[Opening Data for processing section]

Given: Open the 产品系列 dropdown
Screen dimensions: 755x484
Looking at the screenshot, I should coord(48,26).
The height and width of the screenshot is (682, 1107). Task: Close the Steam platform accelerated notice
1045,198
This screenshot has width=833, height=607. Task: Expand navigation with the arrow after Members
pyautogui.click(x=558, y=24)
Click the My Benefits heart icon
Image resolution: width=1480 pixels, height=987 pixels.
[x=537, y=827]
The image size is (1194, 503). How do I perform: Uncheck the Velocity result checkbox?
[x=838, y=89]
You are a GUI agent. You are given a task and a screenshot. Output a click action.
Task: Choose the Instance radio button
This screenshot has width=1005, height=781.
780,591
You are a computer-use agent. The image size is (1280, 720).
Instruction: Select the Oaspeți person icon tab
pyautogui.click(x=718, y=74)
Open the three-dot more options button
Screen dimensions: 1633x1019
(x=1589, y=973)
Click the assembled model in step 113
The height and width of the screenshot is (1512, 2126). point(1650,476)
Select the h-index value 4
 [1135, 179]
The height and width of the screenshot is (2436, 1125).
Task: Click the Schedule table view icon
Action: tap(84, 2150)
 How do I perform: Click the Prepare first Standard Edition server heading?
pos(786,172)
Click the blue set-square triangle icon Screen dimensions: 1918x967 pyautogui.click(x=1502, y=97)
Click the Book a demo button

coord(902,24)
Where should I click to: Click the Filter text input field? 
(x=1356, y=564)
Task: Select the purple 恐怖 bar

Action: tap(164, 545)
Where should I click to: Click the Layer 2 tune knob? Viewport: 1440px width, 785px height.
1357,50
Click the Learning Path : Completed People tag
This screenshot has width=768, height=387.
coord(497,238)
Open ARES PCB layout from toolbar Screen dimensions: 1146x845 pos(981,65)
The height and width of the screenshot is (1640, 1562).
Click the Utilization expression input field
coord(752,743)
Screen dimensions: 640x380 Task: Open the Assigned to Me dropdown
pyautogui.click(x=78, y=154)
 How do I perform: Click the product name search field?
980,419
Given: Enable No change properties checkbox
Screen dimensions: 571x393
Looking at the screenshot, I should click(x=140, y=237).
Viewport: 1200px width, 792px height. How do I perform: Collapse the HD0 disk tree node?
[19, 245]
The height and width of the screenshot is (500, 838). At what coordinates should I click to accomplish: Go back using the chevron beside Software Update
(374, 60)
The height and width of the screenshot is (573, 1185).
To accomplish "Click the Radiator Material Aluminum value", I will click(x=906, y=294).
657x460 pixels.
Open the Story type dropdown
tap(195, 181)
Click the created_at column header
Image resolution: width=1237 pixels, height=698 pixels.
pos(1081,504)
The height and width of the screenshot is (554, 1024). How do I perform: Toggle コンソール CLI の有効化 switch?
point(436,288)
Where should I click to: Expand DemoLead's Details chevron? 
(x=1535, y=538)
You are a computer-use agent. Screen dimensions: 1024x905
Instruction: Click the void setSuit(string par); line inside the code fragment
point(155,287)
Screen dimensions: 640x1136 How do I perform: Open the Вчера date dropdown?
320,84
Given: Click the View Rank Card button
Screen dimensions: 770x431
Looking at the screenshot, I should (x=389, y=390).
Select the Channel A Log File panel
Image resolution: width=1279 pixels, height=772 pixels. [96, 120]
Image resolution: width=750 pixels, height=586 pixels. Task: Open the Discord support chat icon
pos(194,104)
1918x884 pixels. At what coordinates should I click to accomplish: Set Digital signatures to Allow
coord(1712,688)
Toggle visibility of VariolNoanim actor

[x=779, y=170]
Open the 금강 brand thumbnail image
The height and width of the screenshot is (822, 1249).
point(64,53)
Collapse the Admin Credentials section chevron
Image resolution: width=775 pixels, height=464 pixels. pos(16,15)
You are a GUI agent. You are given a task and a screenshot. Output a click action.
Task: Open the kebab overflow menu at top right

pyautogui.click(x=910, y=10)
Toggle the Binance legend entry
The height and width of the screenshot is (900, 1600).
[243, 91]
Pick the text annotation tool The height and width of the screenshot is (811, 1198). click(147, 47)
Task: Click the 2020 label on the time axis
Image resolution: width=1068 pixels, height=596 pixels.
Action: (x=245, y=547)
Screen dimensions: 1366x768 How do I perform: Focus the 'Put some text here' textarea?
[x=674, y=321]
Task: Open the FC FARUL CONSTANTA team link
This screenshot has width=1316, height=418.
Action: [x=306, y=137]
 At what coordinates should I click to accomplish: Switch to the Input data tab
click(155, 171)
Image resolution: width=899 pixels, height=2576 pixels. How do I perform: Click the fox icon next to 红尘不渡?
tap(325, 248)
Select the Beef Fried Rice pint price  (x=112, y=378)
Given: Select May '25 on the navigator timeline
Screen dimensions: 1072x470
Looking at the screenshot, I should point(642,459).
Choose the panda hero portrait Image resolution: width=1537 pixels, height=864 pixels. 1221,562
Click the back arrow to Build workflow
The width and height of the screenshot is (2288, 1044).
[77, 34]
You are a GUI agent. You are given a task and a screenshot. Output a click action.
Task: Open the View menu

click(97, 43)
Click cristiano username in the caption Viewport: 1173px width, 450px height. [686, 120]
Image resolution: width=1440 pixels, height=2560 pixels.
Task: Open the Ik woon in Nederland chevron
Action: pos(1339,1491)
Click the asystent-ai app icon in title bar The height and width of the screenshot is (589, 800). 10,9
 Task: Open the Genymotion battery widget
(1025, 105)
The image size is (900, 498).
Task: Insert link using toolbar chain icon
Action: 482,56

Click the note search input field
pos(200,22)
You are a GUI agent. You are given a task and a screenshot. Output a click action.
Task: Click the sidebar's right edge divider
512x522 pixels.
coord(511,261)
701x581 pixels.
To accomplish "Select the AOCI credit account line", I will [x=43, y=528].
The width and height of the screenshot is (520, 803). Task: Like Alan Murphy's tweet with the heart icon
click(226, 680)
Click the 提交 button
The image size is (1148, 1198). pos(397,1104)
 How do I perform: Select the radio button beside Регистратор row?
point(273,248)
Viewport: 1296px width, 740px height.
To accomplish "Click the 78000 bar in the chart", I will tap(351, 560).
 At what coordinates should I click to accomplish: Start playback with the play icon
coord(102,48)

[Closing Data for processing section]

What to work on: Word for word, transcribe the data shown above.

Answer to the problem:
Given: Open the 产品系列 dropdown
Screen dimensions: 755x484
Looking at the screenshot, I should coord(48,26).
The height and width of the screenshot is (682, 1107). Task: Close the Steam platform accelerated notice
1045,198
This screenshot has width=833, height=607. Task: Expand navigation with the arrow after Members
pyautogui.click(x=558, y=24)
Click the My Benefits heart icon
Image resolution: width=1480 pixels, height=987 pixels.
[x=537, y=827]
The image size is (1194, 503). How do I perform: Uncheck the Velocity result checkbox?
[x=838, y=89]
You are a GUI agent. You are given a task and a screenshot. Output a click action.
Task: Choose the Instance radio button
This screenshot has width=1005, height=781.
780,591
You are a computer-use agent. The image size is (1280, 720).
Instruction: Select the Oaspeți person icon tab
pyautogui.click(x=718, y=74)
Open the three-dot more options button
Screen dimensions: 1633x1019
(x=1589, y=973)
Click the assembled model in step 113
The height and width of the screenshot is (1512, 2126). point(1650,476)
Select the h-index value 4
 [1135, 179]
The height and width of the screenshot is (2436, 1125).
Task: Click the Schedule table view icon
Action: tap(84, 2150)
 How do I perform: Click the Prepare first Standard Edition server heading?
pos(786,172)
Click the blue set-square triangle icon Screen dimensions: 1918x967 pyautogui.click(x=1502, y=97)
Click the Book a demo button

coord(902,24)
Where should I click to: Click the Filter text input field? 
(x=1356, y=564)
Task: Select the purple 恐怖 bar

Action: tap(164, 545)
Where should I click to: Click the Layer 2 tune knob? Viewport: 1440px width, 785px height.
1357,50
Click the Learning Path : Completed People tag
This screenshot has width=768, height=387.
coord(497,238)
Open ARES PCB layout from toolbar Screen dimensions: 1146x845 pos(981,65)
The height and width of the screenshot is (1640, 1562).
Click the Utilization expression input field
coord(752,743)
Screen dimensions: 640x380 Task: Open the Assigned to Me dropdown
pyautogui.click(x=78, y=154)
 How do I perform: Click the product name search field?
980,419
Given: Enable No change properties checkbox
Screen dimensions: 571x393
Looking at the screenshot, I should click(x=140, y=237).
Viewport: 1200px width, 792px height. How do I perform: Collapse the HD0 disk tree node?
[19, 245]
The height and width of the screenshot is (500, 838). At what coordinates should I click to accomplish: Go back using the chevron beside Software Update
(374, 60)
The height and width of the screenshot is (573, 1185).
To accomplish "Click the Radiator Material Aluminum value", I will click(x=906, y=294).
657x460 pixels.
Open the Story type dropdown
tap(195, 181)
Click the created_at column header
Image resolution: width=1237 pixels, height=698 pixels.
pos(1081,504)
The height and width of the screenshot is (554, 1024). How do I perform: Toggle コンソール CLI の有効化 switch?
point(436,288)
Where should I click to: Expand DemoLead's Details chevron? 
(x=1535, y=538)
You are a computer-use agent. Screen dimensions: 1024x905
Instruction: Click the void setSuit(string par); line inside the code fragment
point(155,287)
Screen dimensions: 640x1136 How do I perform: Open the Вчера date dropdown?
320,84
Given: Click the View Rank Card button
Screen dimensions: 770x431
Looking at the screenshot, I should (x=389, y=390).
Select the Channel A Log File panel
Image resolution: width=1279 pixels, height=772 pixels. [96, 120]
Image resolution: width=750 pixels, height=586 pixels. Task: Open the Discord support chat icon
pos(194,104)
1918x884 pixels. At what coordinates should I click to accomplish: Set Digital signatures to Allow
coord(1712,688)
Toggle visibility of VariolNoanim actor

[x=779, y=170]
Open the 금강 brand thumbnail image
The height and width of the screenshot is (822, 1249).
point(64,53)
Collapse the Admin Credentials section chevron
Image resolution: width=775 pixels, height=464 pixels. pos(16,15)
You are a GUI agent. You are given a task and a screenshot. Output a click action.
Task: Open the kebab overflow menu at top right

pyautogui.click(x=910, y=10)
Toggle the Binance legend entry
The height and width of the screenshot is (900, 1600).
[243, 91]
Pick the text annotation tool The height and width of the screenshot is (811, 1198). click(147, 47)
Task: Click the 2020 label on the time axis
Image resolution: width=1068 pixels, height=596 pixels.
Action: (x=245, y=547)
Screen dimensions: 1366x768 How do I perform: Focus the 'Put some text here' textarea?
[x=674, y=321]
Task: Open the FC FARUL CONSTANTA team link
This screenshot has width=1316, height=418.
Action: [x=306, y=137]
 At what coordinates should I click to accomplish: Switch to the Input data tab
click(155, 171)
Image resolution: width=899 pixels, height=2576 pixels. How do I perform: Click the fox icon next to 红尘不渡?
tap(325, 248)
Select the Beef Fried Rice pint price  (x=112, y=378)
Given: Select May '25 on the navigator timeline
Screen dimensions: 1072x470
Looking at the screenshot, I should point(642,459).
Choose the panda hero portrait Image resolution: width=1537 pixels, height=864 pixels. 1221,562
Click the back arrow to Build workflow
The width and height of the screenshot is (2288, 1044).
[77, 34]
You are a GUI agent. You are given a task and a screenshot. Output a click action.
Task: Open the View menu

click(97, 43)
Click cristiano username in the caption Viewport: 1173px width, 450px height. [686, 120]
Image resolution: width=1440 pixels, height=2560 pixels.
Task: Open the Ik woon in Nederland chevron
Action: pos(1339,1491)
Click the asystent-ai app icon in title bar The height and width of the screenshot is (589, 800). 10,9
 Task: Open the Genymotion battery widget
(1025, 105)
The image size is (900, 498).
Task: Insert link using toolbar chain icon
Action: 482,56

Click the note search input field
pos(200,22)
You are a GUI agent. You are given a task and a screenshot. Output a click action.
Task: Click the sidebar's right edge divider
512x522 pixels.
coord(511,261)
701x581 pixels.
To accomplish "Select the AOCI credit account line", I will [x=43, y=528].
The width and height of the screenshot is (520, 803). Task: Like Alan Murphy's tweet with the heart icon
click(226, 680)
Click the 提交 button
The image size is (1148, 1198). pos(397,1104)
 How do I perform: Select the radio button beside Регистратор row?
point(273,248)
Viewport: 1296px width, 740px height.
To accomplish "Click the 78000 bar in the chart", I will tap(351, 560).
 At what coordinates should I click to accomplish: Start playback with the play icon
coord(102,48)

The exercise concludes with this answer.